Ingredients for 2 servings:
- 450 g pork neck
- 800 g lard
- 2 sprigs rosemary
- 2 bay leaves
- ½ tsp black pepper
- Salt
- 1 small lettuce heart(s) (romaine lettuce)
- 2 tbsp cranberries (soft)
- 2 tbsp sunflower oil
- 1 ½ tbsp popcorn (corn popcorn)
- ½ tsp chili flakes
- 2 burger buns
- 4 corn cobs (baby corn cobs), pickled
- 5 tbsp barbecue sauce
- 1 handful of chips (pork rind chips)
Instructions
Working time approx. 15 minutes; Rest time approx. 45 minutes; Cooking/baking time approx. 2 hours 45 minutes; Total time approx. 3 hours 45 minutes
Burger feast to match the hit film “Pocahontas”
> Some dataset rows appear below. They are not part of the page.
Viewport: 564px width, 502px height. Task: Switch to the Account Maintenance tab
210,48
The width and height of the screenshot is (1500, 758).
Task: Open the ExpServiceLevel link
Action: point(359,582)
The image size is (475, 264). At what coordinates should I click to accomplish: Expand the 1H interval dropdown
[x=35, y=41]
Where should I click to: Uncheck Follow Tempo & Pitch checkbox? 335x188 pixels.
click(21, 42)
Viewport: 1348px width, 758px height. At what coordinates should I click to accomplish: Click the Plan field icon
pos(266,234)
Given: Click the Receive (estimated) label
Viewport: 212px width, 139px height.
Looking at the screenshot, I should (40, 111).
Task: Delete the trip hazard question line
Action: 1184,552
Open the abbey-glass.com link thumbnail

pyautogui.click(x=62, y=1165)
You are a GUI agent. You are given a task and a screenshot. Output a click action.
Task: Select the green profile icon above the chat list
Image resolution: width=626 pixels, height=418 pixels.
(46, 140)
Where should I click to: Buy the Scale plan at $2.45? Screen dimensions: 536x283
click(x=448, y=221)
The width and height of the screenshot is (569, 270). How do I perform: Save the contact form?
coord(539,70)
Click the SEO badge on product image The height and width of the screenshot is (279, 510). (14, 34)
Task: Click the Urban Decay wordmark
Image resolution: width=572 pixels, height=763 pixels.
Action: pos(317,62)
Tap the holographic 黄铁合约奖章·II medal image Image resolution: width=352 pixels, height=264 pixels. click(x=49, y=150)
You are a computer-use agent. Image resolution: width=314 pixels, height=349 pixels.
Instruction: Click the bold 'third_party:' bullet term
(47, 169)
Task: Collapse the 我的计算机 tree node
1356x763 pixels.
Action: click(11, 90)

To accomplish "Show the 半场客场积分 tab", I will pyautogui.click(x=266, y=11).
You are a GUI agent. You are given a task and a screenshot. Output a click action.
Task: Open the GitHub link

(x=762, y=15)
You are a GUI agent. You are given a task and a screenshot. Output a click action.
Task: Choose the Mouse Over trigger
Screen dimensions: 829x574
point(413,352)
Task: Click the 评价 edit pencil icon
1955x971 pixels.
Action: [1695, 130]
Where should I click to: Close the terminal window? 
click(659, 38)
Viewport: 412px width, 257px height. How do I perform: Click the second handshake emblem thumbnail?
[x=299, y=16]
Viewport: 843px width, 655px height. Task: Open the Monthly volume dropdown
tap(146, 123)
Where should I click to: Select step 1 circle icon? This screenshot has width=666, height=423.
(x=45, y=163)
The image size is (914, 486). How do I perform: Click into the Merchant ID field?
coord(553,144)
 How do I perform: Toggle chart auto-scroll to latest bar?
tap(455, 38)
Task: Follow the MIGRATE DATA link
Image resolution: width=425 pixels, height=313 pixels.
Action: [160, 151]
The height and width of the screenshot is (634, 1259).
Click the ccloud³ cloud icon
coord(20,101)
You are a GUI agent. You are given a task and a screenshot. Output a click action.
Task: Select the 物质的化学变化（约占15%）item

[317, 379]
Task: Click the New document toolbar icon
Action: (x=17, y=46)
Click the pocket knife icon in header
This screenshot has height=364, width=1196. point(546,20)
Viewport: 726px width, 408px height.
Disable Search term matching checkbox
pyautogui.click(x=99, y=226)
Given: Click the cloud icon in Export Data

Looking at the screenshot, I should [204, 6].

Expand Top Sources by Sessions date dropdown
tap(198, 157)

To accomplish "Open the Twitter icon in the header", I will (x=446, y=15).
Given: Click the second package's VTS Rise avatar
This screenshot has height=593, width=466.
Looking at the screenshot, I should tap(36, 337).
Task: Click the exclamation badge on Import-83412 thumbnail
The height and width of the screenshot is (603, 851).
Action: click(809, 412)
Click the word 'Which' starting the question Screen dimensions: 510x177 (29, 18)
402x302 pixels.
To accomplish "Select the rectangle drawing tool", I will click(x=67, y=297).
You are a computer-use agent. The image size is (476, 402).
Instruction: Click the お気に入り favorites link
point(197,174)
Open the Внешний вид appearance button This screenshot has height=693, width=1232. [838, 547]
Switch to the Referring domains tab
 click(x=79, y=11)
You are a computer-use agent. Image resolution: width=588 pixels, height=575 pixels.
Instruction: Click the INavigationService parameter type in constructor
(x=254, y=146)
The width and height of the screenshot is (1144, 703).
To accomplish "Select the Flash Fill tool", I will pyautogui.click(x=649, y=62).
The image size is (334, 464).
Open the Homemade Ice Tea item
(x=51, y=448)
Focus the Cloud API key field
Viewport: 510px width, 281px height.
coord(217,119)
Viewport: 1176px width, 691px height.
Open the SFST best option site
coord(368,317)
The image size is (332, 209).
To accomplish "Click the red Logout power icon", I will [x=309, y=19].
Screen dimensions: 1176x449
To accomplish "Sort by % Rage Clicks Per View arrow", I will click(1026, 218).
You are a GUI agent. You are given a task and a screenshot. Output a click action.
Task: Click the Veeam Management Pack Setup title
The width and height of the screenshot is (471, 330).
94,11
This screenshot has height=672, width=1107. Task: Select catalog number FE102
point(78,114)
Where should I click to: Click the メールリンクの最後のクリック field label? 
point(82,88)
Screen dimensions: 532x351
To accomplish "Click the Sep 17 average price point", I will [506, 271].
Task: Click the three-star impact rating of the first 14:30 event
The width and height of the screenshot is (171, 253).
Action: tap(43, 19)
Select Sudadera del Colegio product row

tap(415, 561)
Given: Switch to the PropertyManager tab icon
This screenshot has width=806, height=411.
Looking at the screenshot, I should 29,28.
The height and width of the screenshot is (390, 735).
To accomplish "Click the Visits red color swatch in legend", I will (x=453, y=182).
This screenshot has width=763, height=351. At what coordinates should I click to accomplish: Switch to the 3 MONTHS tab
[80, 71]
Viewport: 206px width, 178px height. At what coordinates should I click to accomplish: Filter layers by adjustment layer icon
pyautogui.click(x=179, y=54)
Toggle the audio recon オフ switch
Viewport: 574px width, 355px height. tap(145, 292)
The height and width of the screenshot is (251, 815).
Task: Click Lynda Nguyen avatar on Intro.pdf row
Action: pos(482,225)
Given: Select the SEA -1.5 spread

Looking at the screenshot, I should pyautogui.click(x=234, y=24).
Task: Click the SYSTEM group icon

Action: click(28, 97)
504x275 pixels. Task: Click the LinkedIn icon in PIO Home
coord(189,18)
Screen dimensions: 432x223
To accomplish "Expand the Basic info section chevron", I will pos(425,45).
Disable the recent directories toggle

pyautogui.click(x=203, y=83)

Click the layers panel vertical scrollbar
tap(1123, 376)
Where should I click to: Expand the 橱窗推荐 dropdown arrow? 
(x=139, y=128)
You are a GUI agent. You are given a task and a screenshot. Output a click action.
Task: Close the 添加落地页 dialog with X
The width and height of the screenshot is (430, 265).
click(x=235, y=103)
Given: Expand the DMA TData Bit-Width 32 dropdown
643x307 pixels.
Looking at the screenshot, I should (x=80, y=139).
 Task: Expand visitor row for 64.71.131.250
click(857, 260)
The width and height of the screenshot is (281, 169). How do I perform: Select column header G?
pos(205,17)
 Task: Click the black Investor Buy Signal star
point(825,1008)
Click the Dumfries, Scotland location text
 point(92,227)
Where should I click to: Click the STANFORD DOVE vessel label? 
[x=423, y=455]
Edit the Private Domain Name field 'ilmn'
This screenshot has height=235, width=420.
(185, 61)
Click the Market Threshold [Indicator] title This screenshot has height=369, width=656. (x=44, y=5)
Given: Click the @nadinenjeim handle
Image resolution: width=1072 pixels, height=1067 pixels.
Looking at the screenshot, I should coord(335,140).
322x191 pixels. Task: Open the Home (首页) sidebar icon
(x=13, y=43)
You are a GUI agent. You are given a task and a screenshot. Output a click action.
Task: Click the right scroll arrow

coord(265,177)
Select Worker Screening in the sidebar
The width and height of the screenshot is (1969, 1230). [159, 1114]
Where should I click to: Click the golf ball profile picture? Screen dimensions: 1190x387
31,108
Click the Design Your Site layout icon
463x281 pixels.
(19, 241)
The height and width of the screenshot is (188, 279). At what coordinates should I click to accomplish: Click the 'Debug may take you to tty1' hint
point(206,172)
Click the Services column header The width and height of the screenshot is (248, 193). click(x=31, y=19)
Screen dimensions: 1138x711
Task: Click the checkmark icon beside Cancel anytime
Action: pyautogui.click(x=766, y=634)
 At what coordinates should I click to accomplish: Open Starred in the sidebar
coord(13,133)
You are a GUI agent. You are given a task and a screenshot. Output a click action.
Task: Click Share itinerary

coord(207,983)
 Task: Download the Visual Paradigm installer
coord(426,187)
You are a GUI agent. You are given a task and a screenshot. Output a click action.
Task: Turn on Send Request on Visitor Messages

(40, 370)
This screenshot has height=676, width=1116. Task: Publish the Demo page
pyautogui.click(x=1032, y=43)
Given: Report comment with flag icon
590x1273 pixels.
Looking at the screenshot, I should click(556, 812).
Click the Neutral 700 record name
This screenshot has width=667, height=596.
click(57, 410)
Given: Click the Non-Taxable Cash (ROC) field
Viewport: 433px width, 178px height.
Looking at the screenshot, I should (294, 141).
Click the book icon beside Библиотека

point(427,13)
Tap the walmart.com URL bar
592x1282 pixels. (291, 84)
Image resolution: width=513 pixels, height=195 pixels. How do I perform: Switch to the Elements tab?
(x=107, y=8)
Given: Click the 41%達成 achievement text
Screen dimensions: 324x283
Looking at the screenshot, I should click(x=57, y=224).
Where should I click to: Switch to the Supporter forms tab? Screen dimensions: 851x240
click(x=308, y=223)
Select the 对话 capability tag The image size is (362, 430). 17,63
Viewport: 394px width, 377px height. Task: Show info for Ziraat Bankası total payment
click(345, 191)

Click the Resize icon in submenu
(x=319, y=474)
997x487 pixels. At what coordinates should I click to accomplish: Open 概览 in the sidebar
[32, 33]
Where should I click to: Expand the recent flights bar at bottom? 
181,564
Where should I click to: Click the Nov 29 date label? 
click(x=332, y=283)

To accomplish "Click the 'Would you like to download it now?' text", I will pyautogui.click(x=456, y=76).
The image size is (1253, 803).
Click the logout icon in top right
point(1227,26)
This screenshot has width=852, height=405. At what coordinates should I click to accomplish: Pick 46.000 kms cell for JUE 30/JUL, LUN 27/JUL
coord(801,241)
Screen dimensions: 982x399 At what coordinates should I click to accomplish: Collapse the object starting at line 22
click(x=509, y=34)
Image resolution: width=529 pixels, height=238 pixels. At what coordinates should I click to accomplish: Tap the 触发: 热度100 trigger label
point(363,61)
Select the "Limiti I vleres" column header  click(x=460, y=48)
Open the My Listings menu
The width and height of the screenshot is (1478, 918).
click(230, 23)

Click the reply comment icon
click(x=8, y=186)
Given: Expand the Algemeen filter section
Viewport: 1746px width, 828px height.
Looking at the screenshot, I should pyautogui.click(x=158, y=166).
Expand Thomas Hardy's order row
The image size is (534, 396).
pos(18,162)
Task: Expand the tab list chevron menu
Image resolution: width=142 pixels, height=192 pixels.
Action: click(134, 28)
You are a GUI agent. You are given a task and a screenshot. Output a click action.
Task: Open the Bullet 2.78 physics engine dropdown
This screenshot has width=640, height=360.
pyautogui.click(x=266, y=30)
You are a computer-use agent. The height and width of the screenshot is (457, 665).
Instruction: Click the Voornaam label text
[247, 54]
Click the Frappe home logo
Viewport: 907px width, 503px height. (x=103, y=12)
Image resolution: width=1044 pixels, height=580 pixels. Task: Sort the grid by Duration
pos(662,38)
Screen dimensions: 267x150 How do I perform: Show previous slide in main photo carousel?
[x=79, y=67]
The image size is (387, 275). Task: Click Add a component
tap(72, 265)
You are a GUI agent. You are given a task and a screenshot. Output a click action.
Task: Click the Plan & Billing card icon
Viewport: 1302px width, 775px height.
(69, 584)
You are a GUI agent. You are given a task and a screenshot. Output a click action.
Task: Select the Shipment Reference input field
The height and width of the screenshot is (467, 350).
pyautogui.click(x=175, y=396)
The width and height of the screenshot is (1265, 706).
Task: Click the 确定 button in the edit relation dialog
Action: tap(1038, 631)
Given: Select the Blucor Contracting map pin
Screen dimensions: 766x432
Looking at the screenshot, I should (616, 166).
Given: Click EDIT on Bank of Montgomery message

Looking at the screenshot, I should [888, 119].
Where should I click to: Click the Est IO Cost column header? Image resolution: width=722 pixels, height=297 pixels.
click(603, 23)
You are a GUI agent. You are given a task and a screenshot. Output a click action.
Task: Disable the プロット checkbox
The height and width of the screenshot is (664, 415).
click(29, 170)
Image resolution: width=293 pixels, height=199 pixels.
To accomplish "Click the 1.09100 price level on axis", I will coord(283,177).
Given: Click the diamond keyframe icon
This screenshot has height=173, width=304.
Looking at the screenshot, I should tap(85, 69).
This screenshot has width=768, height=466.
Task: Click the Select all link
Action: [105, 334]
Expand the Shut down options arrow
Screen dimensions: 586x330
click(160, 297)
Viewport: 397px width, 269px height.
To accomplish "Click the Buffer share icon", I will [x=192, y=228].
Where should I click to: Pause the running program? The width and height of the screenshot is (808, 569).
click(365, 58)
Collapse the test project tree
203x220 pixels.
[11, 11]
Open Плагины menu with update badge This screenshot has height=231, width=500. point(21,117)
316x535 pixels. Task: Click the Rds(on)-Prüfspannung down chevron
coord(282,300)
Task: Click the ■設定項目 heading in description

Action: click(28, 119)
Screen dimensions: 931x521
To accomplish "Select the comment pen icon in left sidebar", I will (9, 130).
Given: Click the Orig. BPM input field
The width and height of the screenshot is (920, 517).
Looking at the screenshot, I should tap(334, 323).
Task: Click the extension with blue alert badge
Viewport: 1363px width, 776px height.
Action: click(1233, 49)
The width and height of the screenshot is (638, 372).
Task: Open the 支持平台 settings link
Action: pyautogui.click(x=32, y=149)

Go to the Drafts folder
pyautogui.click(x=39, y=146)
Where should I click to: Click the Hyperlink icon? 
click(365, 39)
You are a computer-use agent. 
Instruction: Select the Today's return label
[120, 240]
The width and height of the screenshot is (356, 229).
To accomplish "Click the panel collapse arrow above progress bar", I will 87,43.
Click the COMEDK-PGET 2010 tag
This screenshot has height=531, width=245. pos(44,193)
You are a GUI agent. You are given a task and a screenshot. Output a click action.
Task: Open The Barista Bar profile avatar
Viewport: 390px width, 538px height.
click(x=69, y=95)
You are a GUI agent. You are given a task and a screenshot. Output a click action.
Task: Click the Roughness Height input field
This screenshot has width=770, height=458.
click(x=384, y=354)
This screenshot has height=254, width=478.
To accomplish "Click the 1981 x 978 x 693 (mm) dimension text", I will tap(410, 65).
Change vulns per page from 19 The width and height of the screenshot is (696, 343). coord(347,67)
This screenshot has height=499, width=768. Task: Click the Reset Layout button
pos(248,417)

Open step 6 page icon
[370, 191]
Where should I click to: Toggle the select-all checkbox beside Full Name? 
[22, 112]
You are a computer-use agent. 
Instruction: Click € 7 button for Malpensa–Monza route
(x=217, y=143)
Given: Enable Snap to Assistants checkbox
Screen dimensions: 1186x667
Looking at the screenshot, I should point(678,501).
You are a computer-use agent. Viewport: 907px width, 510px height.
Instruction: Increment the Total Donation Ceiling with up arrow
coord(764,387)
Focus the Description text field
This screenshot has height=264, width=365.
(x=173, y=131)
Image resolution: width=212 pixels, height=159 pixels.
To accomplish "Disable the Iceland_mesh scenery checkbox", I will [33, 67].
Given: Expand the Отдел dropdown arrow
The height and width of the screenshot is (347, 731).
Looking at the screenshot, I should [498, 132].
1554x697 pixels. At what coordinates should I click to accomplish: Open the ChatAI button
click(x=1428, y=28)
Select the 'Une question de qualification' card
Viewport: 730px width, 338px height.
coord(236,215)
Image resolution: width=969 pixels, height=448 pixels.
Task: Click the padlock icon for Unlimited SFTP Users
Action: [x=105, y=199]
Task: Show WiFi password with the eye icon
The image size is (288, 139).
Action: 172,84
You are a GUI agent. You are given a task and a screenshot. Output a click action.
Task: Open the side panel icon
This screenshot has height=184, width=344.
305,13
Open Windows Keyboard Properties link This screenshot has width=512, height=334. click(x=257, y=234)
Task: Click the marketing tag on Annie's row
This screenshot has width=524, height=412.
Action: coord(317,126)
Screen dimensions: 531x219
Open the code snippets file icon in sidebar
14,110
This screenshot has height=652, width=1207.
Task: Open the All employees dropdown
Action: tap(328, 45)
Remove the pork neck from the refrigerator 30 minutes before cooking. Melt the lard in a tall saucepan over medium heat and heat. Add the rosemary and bay leaves. Pat the meat dry, season all over with pepper and salt, and massage it in. Add the meat to the hot lard so that it is covered. Cook covered in a hot oven at 130°C on the rack in the lower third of the oven for 2.5 hours, until the meat is tender (convection not recommended). Turn off the oven and let the meat cool for 30 minutes. Soak the cranberries in warm water for 5 minutes, then chop them. Heat 2 tablespoons of oil in a saucepan. Add the corn kernels, a pinch of salt, and chili flakes, and pop according to the package instructions. Halve the corn cobs lengthwise. Remove the meat from the lard and drain. Tear the meat into pieces and mix with the chopped cranberries and 1 tablespoon of barbecue sauce. Wash the lettuce, spin dry, and cut into strips. Bake the buns in the preheated oven and cut them in half horizontally. Spread the bottom halves of the buns with barbecue sauce and top with lettuce, corn on the cob, and meat, then drizzle with the remaining barbecue sauce. Spread popcorn and pork rind chips on top and cover with the bun lid.